Divagações: O Tempo e o Vento

Gostar muito de um livro pode ser uma coisa negativa quando ele é adaptado para o cinema. Afinal, nunca serão exatamente as mesmas palavr...

Gostar muito de um livro pode ser uma coisa negativa quando ele é adaptado para o cinema. Afinal, nunca serão exatamente as mesmas palavras, as mesmas emoções, as mesmas sequências de acontecimentos e assim por diante. Assim, apenas vendo o trailer, já fiquei receosa com relação a O Tempo e o Vento, que é baseado nos livros de Erico Verissimo.

Nesse caso, aliás, existe ainda o agravante de que se trata de uma obra muito extensa. O ideal seria aposta em uma série de filmes, mas até eu mesma admito que essa seria uma escolha muito arriscado. Afinal, estamos falando de cinema nacional e de livros mais antigos, publicados entre 1949 e 1961.

Para contar tanta coisa, O Tempo e o Vento começou fazendo o óbvio: cortando. Basicamente, o filme engloba apenas os dois primeiros livros (O Continente), apenas introduzindo algumas situações que seriam exploradas em O Retrato. Esse começo também traz as tramas mais conhecidas do público, algumas das quais podem ser adquiridas em livros individuais e que foram contadas na série de televisão de 1985.

A narrativa é toda feita pelo ponto de vista da velha Bibiana Terra (Fernanda Montenegro), que lembra histórias próprias e de seus antepassados. O destaque acaba recaindo para o romance de sua avó, Ana Terra (Cléo Pires), com o índio Pedro Missioneiro (Martin Rodriguez) e o encontro dela mesma (Marjorie Estiano) com seu amado Capitão Rodrigo (Thiago Lacerda).

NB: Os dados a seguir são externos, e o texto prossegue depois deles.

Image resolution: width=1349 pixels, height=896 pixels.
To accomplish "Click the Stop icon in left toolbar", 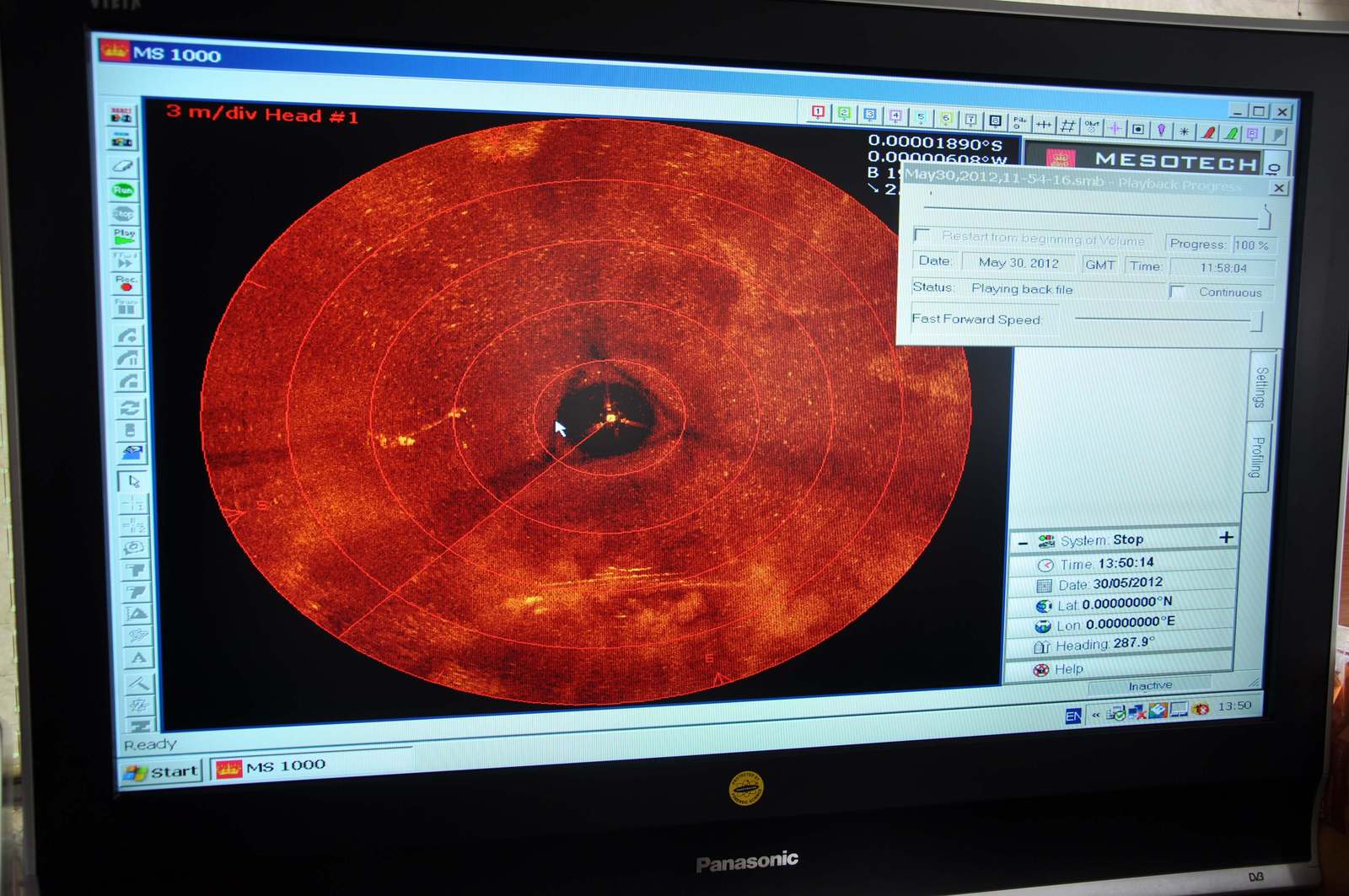I will click(124, 213).
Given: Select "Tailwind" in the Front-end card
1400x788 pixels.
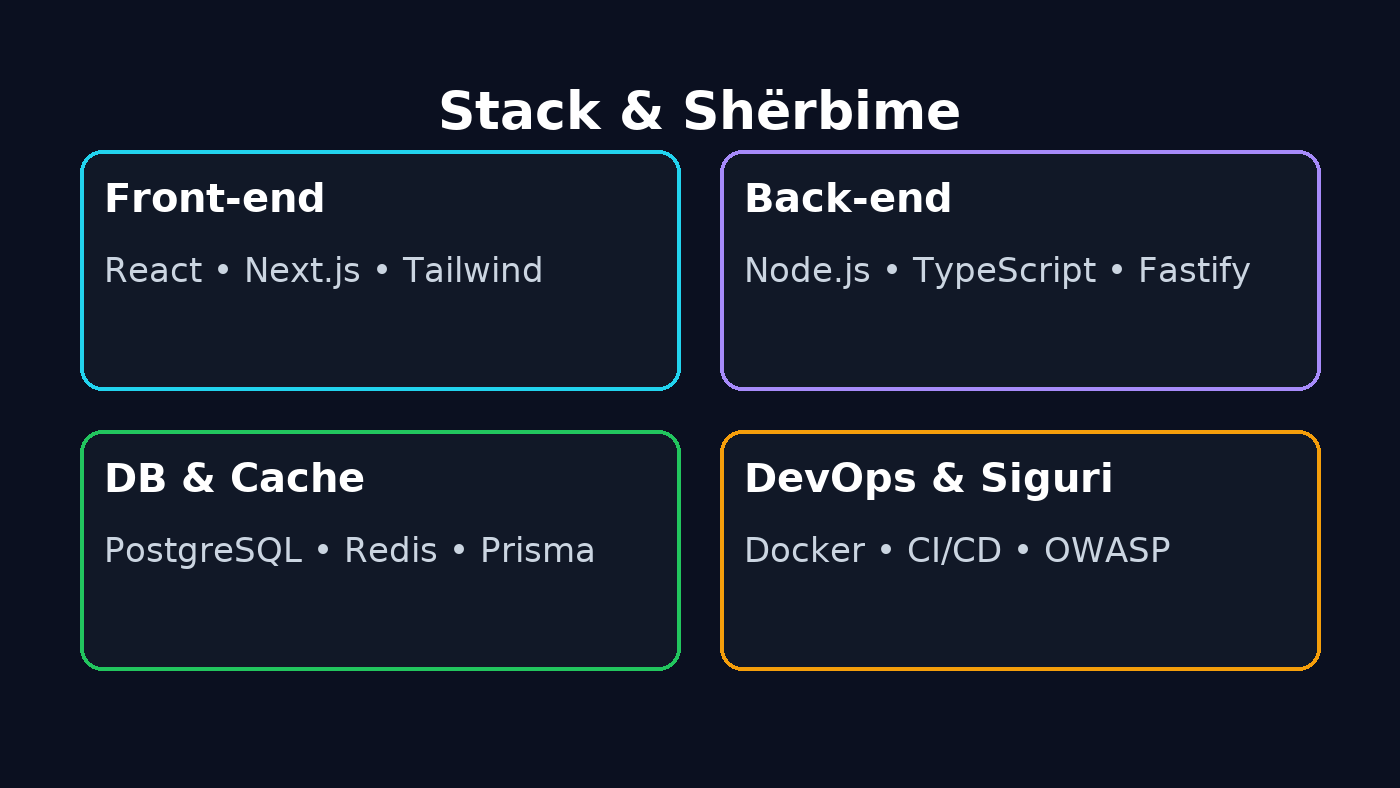Looking at the screenshot, I should point(472,270).
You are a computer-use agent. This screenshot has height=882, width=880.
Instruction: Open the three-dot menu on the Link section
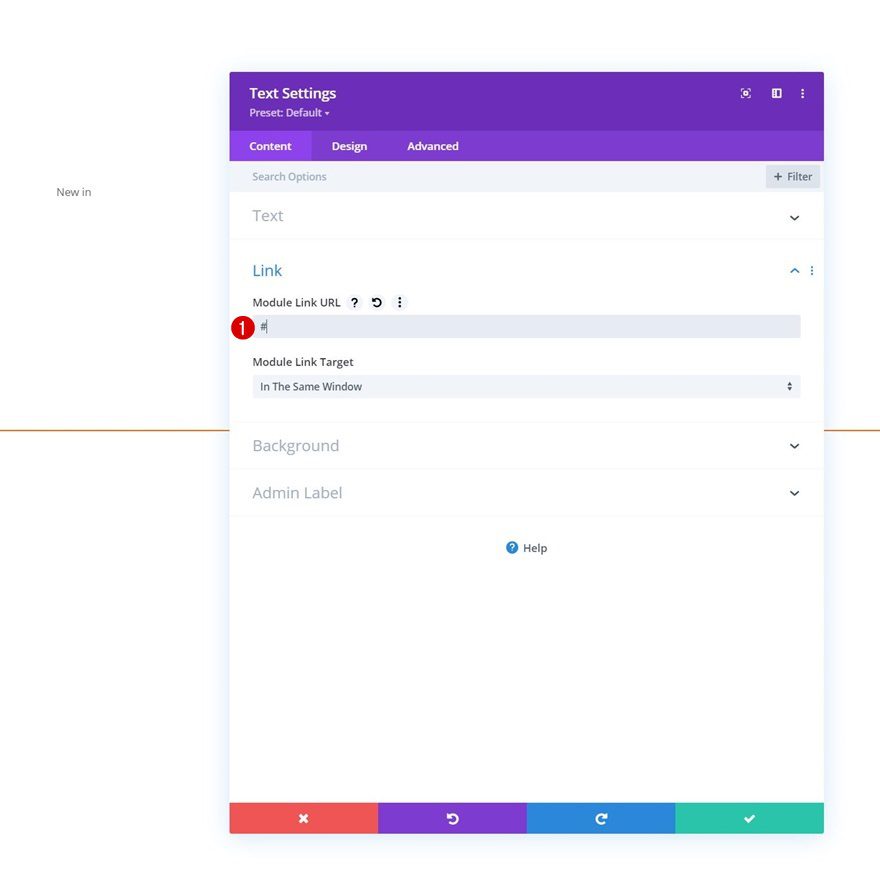coord(811,270)
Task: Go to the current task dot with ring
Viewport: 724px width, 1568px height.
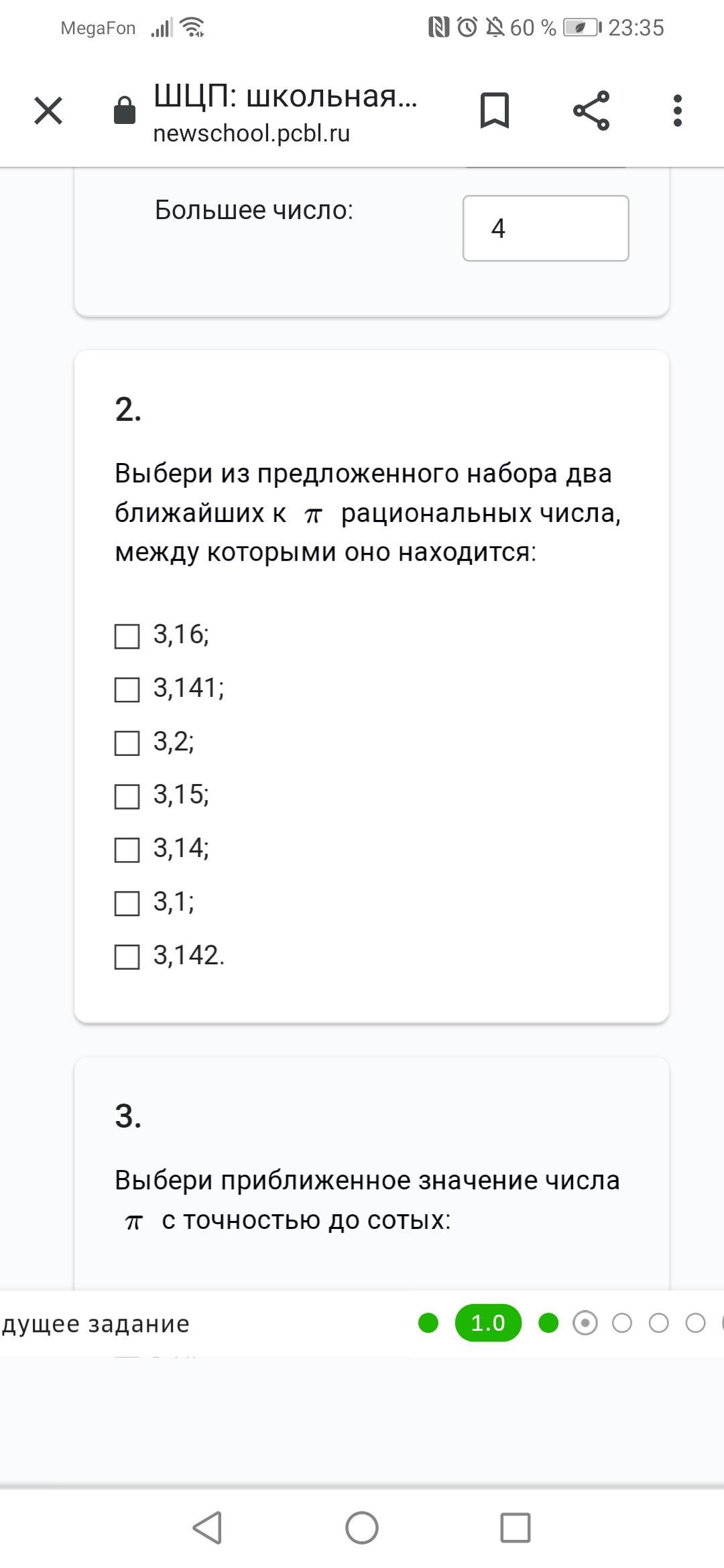Action: [x=585, y=1323]
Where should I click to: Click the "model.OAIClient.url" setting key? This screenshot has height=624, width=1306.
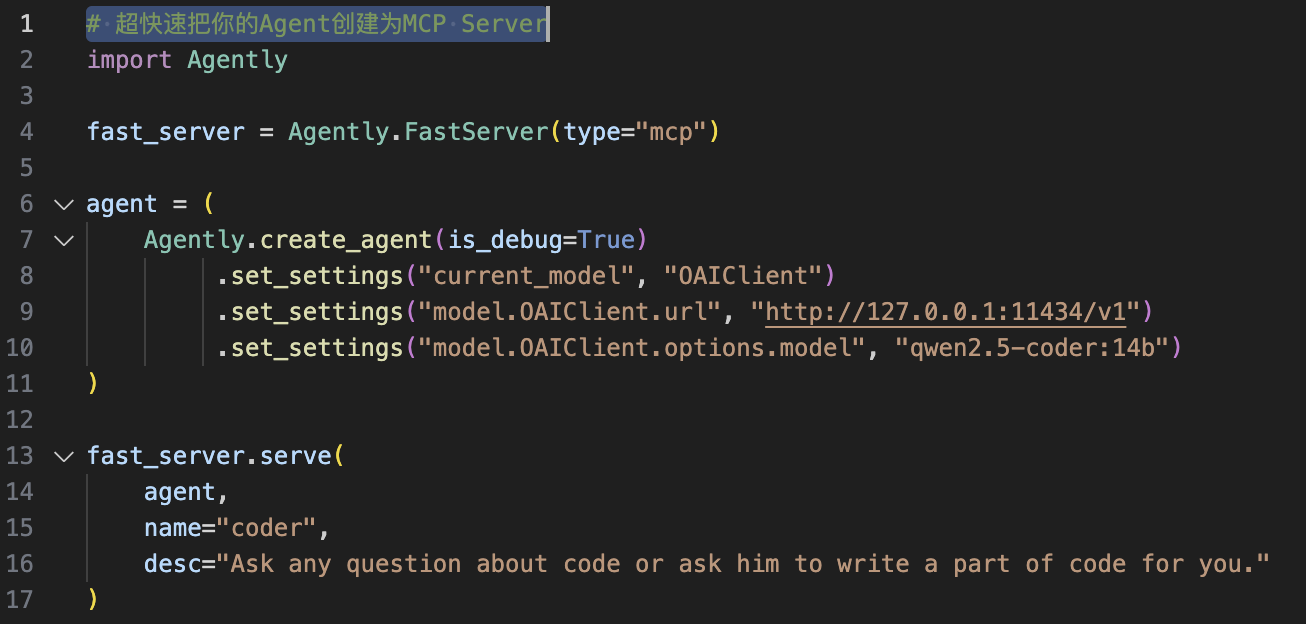(x=569, y=312)
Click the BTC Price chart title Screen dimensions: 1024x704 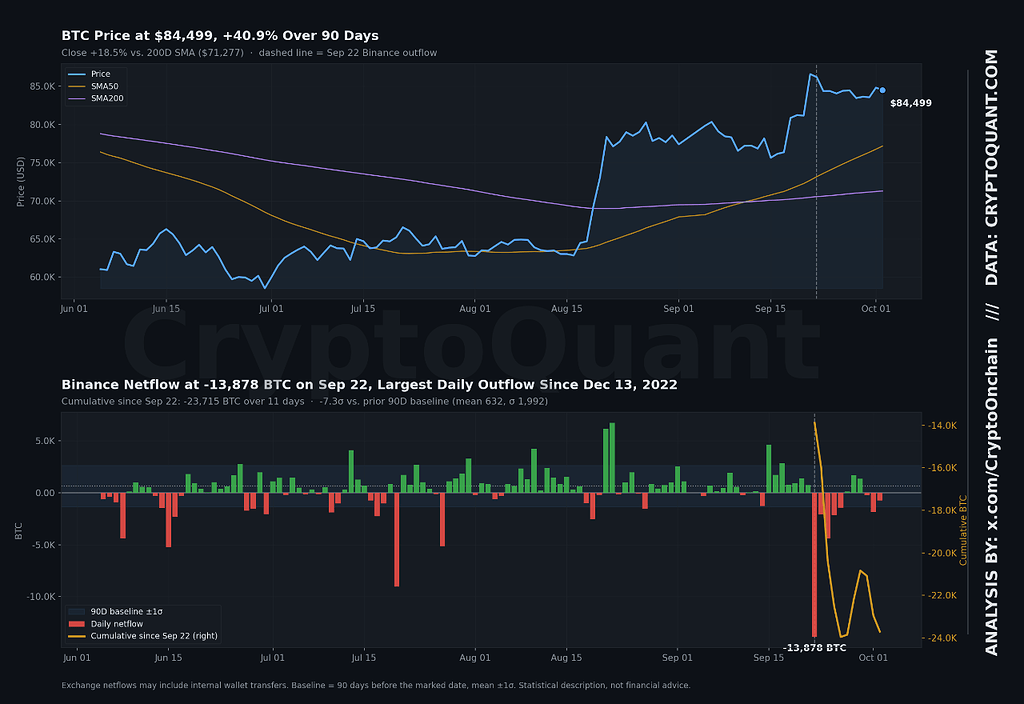coord(220,36)
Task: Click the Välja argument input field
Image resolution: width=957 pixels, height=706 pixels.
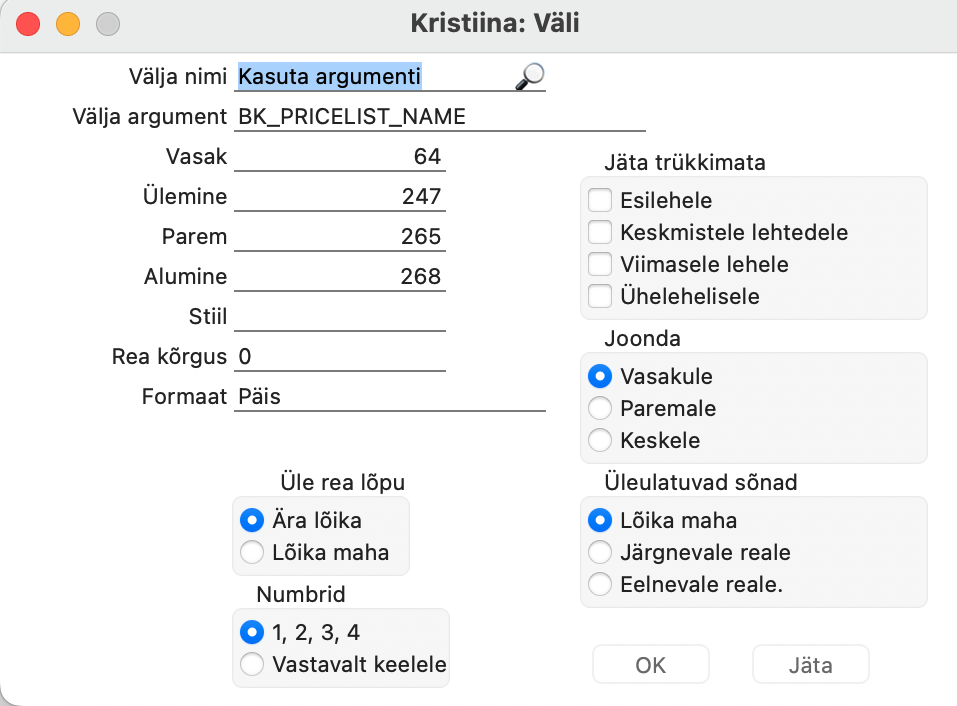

Repleto de sóis (e algumas luas) nascendo e se pondo, O Tempo e o Vento se aproveita das belas paisagens dos pampas para criar o clima do filme e dar a sensação de identidade para aquele povo (uma vez que os atores não se esforçam muito para parecerem gaúchos). Comigo, que sou suscetível para essas coisas, o recurso funciona bem, mas a intenção fica tão óbvia que chega a enjoar um pouco.

Aliás, o diretor Jayme Monjardim é sempre criticado pelo excesso de açúcar e o tratamento dado ao filme mostra que ele está tentando lidar com isso, mas sem perder sua identidade. Há muito amor inexplicável e a primeira vista, mas os personagens fortes – com destaque para as mulheres – acabam equilibrando. Além disso, a escolha de Letícia Wierzchowski (que trabalhou ao lado de Tabajara Ruas) para o roteiro foi muito acertada.

Quanto ao elenco, nada chega a surpreender. A maior parte dos atores interpreta papeis similares ao que já se acostumou a fazer na televisão, havendo poucas surpresas. Cléo Pires é um pouco velha para interpretar Ana Terra e a falta de tempo prejudica a dinâmica da relação dela com Pedro Missioneiro. Já Marjorie Estiano convence mais como menina apaixonada que como a mulher amadurecida, prejudicando um pouco o trabalho das atrizes que a seguem, embora Fernanda Montenegro tenha realmente pouco a fazer. Por fim, Thiago Lacerda sorri muito e tenta entregar diferentes facetas, mas o ritmo corrido dá mais uma vez a sensação de que poderíamos ver mais.

Ao mesmo tempo, O Tempo e o Vento tem duas horas com longas pausas para observar o céu e apreciar a narrativa em off. Quem não está interessado na história desde o princípio pode acabar dormindo, mas muita gente pode descobrir um universo cultural muito amplo e interessante, que merece ser explorado mais a fundo – e que os livros voltem para as prateleiras das livrarias em belíssimas coleções, por favor.